Saved entries
◆ ◆ ◆

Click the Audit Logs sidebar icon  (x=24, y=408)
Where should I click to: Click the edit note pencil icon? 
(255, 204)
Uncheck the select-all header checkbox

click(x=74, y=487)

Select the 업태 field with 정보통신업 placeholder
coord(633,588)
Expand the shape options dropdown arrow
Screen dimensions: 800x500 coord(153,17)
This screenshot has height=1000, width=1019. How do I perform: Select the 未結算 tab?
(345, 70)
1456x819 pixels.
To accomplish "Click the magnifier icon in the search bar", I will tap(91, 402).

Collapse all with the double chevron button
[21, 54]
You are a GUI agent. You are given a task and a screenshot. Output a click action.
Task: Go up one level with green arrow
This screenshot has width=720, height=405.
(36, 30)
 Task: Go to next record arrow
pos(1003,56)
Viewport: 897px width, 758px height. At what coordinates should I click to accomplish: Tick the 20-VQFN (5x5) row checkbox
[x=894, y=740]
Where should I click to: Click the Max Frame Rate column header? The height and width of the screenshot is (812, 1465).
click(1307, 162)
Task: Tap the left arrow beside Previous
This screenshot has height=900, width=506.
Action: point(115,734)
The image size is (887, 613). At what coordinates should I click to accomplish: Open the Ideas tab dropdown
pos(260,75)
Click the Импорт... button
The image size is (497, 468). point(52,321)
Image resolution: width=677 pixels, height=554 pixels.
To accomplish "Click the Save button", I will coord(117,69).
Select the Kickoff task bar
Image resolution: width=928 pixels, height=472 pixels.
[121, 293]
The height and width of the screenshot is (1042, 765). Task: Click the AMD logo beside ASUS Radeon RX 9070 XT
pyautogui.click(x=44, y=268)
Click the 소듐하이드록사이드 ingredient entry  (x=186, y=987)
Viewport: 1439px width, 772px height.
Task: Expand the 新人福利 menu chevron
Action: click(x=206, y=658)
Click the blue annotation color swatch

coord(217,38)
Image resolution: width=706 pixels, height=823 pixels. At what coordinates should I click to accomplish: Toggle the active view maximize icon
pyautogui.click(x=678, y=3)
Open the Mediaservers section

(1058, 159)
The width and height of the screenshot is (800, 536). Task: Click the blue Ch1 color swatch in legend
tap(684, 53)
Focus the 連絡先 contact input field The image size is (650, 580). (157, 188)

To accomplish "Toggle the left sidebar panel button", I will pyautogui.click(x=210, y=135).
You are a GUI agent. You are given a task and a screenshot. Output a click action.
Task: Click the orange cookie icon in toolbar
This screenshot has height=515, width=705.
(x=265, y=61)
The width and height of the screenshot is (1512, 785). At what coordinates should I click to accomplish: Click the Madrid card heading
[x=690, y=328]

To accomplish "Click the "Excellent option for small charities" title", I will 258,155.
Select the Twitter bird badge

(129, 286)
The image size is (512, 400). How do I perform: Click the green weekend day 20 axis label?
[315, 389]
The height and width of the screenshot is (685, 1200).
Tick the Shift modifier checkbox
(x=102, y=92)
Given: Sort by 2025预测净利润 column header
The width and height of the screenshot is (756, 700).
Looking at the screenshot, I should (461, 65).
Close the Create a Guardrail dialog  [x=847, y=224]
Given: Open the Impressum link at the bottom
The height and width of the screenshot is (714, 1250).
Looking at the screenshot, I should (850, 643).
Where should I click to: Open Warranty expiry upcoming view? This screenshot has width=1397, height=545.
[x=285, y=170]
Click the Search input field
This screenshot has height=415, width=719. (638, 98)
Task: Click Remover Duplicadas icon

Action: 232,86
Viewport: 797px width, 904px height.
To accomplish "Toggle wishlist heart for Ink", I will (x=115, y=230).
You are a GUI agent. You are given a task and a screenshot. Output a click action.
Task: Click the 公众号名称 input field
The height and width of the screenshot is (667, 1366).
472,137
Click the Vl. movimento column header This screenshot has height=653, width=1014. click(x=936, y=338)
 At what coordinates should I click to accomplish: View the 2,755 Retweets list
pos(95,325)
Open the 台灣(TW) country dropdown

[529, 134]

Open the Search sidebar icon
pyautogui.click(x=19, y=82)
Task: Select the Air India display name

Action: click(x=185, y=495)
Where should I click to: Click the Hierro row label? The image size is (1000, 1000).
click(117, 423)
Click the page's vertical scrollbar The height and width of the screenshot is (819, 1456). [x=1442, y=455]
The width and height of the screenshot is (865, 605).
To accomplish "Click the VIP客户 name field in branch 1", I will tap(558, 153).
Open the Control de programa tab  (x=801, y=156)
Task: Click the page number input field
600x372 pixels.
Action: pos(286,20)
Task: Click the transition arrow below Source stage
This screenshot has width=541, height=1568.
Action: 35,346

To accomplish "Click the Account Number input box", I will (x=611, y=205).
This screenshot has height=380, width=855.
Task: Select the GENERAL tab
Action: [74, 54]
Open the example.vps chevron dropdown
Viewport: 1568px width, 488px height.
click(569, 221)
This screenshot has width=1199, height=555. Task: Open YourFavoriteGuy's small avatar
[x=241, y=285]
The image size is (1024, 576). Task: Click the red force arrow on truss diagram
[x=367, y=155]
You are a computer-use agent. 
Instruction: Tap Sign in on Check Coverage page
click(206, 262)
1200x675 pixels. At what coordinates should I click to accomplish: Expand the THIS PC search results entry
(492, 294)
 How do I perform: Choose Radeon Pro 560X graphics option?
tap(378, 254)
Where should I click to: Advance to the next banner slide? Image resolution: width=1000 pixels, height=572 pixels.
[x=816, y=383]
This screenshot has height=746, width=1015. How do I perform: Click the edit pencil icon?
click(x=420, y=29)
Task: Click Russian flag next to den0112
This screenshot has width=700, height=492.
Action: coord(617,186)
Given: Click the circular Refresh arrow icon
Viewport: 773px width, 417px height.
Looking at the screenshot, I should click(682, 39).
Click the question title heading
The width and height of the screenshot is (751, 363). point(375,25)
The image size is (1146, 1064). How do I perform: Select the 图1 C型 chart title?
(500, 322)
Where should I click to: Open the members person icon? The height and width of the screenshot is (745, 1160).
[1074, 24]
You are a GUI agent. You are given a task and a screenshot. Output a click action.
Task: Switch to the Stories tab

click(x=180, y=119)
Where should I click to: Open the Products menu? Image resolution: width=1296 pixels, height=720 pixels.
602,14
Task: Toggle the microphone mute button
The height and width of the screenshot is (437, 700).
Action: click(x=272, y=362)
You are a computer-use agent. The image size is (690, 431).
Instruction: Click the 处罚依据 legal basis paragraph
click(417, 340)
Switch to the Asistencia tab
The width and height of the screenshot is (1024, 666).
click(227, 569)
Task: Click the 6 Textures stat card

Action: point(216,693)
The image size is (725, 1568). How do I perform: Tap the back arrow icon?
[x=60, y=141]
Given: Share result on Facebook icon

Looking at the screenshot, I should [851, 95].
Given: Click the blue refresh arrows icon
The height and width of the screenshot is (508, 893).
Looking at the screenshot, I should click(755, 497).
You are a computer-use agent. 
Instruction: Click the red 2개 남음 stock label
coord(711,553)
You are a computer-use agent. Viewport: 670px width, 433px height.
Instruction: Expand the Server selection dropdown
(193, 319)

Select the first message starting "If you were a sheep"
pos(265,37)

◆ ◆ ◆

Exercise requirements: Repeat each record word for word.

Expected output:
Click the Audit Logs sidebar icon  (x=24, y=408)
Where should I click to: Click the edit note pencil icon? 
(255, 204)
Uncheck the select-all header checkbox

click(x=74, y=487)

Select the 업태 field with 정보통신업 placeholder
coord(633,588)
Expand the shape options dropdown arrow
Screen dimensions: 800x500 coord(153,17)
This screenshot has height=1000, width=1019. How do I perform: Select the 未結算 tab?
(345, 70)
1456x819 pixels.
To accomplish "Click the magnifier icon in the search bar", I will tap(91, 402).

Collapse all with the double chevron button
[21, 54]
You are a GUI agent. You are given a task and a screenshot. Output a click action.
Task: Go up one level with green arrow
This screenshot has width=720, height=405.
(36, 30)
 Task: Go to next record arrow
pos(1003,56)
Viewport: 897px width, 758px height. At what coordinates should I click to accomplish: Tick the 20-VQFN (5x5) row checkbox
[x=894, y=740]
Where should I click to: Click the Max Frame Rate column header? The height and width of the screenshot is (812, 1465).
click(1307, 162)
Task: Tap the left arrow beside Previous
This screenshot has height=900, width=506.
Action: point(115,734)
The image size is (887, 613). At what coordinates should I click to accomplish: Open the Ideas tab dropdown
pos(260,75)
Click the Импорт... button
The image size is (497, 468). point(52,321)
Image resolution: width=677 pixels, height=554 pixels.
To accomplish "Click the Save button", I will coord(117,69).
Select the Kickoff task bar
Image resolution: width=928 pixels, height=472 pixels.
[121, 293]
The height and width of the screenshot is (1042, 765). Task: Click the AMD logo beside ASUS Radeon RX 9070 XT
pyautogui.click(x=44, y=268)
Click the 소듐하이드록사이드 ingredient entry  (x=186, y=987)
Viewport: 1439px width, 772px height.
Task: Expand the 新人福利 menu chevron
Action: click(x=206, y=658)
Click the blue annotation color swatch

coord(217,38)
Image resolution: width=706 pixels, height=823 pixels. At what coordinates should I click to accomplish: Toggle the active view maximize icon
pyautogui.click(x=678, y=3)
Open the Mediaservers section

(1058, 159)
The width and height of the screenshot is (800, 536). Task: Click the blue Ch1 color swatch in legend
tap(684, 53)
Focus the 連絡先 contact input field The image size is (650, 580). (157, 188)

To accomplish "Toggle the left sidebar panel button", I will pyautogui.click(x=210, y=135).
You are a GUI agent. You are given a task and a screenshot. Output a click action.
Task: Click the orange cookie icon in toolbar
This screenshot has height=515, width=705.
(x=265, y=61)
The width and height of the screenshot is (1512, 785). At what coordinates should I click to accomplish: Click the Madrid card heading
[x=690, y=328]

To accomplish "Click the "Excellent option for small charities" title", I will 258,155.
Select the Twitter bird badge

(129, 286)
The image size is (512, 400). How do I perform: Click the green weekend day 20 axis label?
[315, 389]
The height and width of the screenshot is (685, 1200).
Tick the Shift modifier checkbox
(x=102, y=92)
Given: Sort by 2025预测净利润 column header
The width and height of the screenshot is (756, 700).
Looking at the screenshot, I should (461, 65).
Close the Create a Guardrail dialog  [x=847, y=224]
Given: Open the Impressum link at the bottom
The height and width of the screenshot is (714, 1250).
Looking at the screenshot, I should (850, 643).
Where should I click to: Open Warranty expiry upcoming view? This screenshot has width=1397, height=545.
[x=285, y=170]
Click the Search input field
This screenshot has height=415, width=719. (638, 98)
Task: Click Remover Duplicadas icon

Action: 232,86
Viewport: 797px width, 904px height.
To accomplish "Toggle wishlist heart for Ink", I will (x=115, y=230).
You are a GUI agent. You are given a task and a screenshot. Output a click action.
Task: Click the 公众号名称 input field
The height and width of the screenshot is (667, 1366).
472,137
Click the Vl. movimento column header This screenshot has height=653, width=1014. click(x=936, y=338)
 At what coordinates should I click to accomplish: View the 2,755 Retweets list
pos(95,325)
Open the 台灣(TW) country dropdown

[529, 134]

Open the Search sidebar icon
pyautogui.click(x=19, y=82)
Task: Select the Air India display name

Action: click(x=185, y=495)
Where should I click to: Click the Hierro row label? The image size is (1000, 1000).
click(117, 423)
Click the page's vertical scrollbar The height and width of the screenshot is (819, 1456). [x=1442, y=455]
The width and height of the screenshot is (865, 605).
To accomplish "Click the VIP客户 name field in branch 1", I will tap(558, 153).
Open the Control de programa tab  (x=801, y=156)
Task: Click the page number input field
600x372 pixels.
Action: pos(286,20)
Task: Click the transition arrow below Source stage
This screenshot has width=541, height=1568.
Action: 35,346

To accomplish "Click the Account Number input box", I will (x=611, y=205).
This screenshot has height=380, width=855.
Task: Select the GENERAL tab
Action: [74, 54]
Open the example.vps chevron dropdown
Viewport: 1568px width, 488px height.
click(569, 221)
This screenshot has width=1199, height=555. Task: Open YourFavoriteGuy's small avatar
[x=241, y=285]
The image size is (1024, 576). Task: Click the red force arrow on truss diagram
[x=367, y=155]
You are a computer-use agent. 
Instruction: Tap Sign in on Check Coverage page
click(206, 262)
1200x675 pixels. At what coordinates should I click to accomplish: Expand the THIS PC search results entry
(492, 294)
 How do I perform: Choose Radeon Pro 560X graphics option?
tap(378, 254)
Where should I click to: Advance to the next banner slide? Image resolution: width=1000 pixels, height=572 pixels.
[x=816, y=383]
This screenshot has height=746, width=1015. How do I perform: Click the edit pencil icon?
click(x=420, y=29)
Task: Click Russian flag next to den0112
This screenshot has width=700, height=492.
Action: coord(617,186)
Given: Click the circular Refresh arrow icon
Viewport: 773px width, 417px height.
Looking at the screenshot, I should click(682, 39).
Click the question title heading
The width and height of the screenshot is (751, 363). point(375,25)
The image size is (1146, 1064). How do I perform: Select the 图1 C型 chart title?
(500, 322)
Where should I click to: Open the members person icon? The height and width of the screenshot is (745, 1160).
[1074, 24]
You are a GUI agent. You are given a task and a screenshot. Output a click action.
Task: Switch to the Stories tab

click(x=180, y=119)
Where should I click to: Open the Products menu? Image resolution: width=1296 pixels, height=720 pixels.
602,14
Task: Toggle the microphone mute button
The height and width of the screenshot is (437, 700).
Action: click(x=272, y=362)
You are a computer-use agent. The image size is (690, 431).
Instruction: Click the 处罚依据 legal basis paragraph
click(417, 340)
Switch to the Asistencia tab
The width and height of the screenshot is (1024, 666).
click(227, 569)
Task: Click the 6 Textures stat card

Action: point(216,693)
The image size is (725, 1568). How do I perform: Tap the back arrow icon?
[x=60, y=141]
Given: Share result on Facebook icon

Looking at the screenshot, I should [851, 95].
Given: Click the blue refresh arrows icon
The height and width of the screenshot is (508, 893).
Looking at the screenshot, I should click(755, 497).
You are a computer-use agent. 
Instruction: Click the red 2개 남음 stock label
coord(711,553)
You are a computer-use agent. Viewport: 670px width, 433px height.
Instruction: Expand the Server selection dropdown
(193, 319)

Select the first message starting "If you were a sheep"
pos(265,37)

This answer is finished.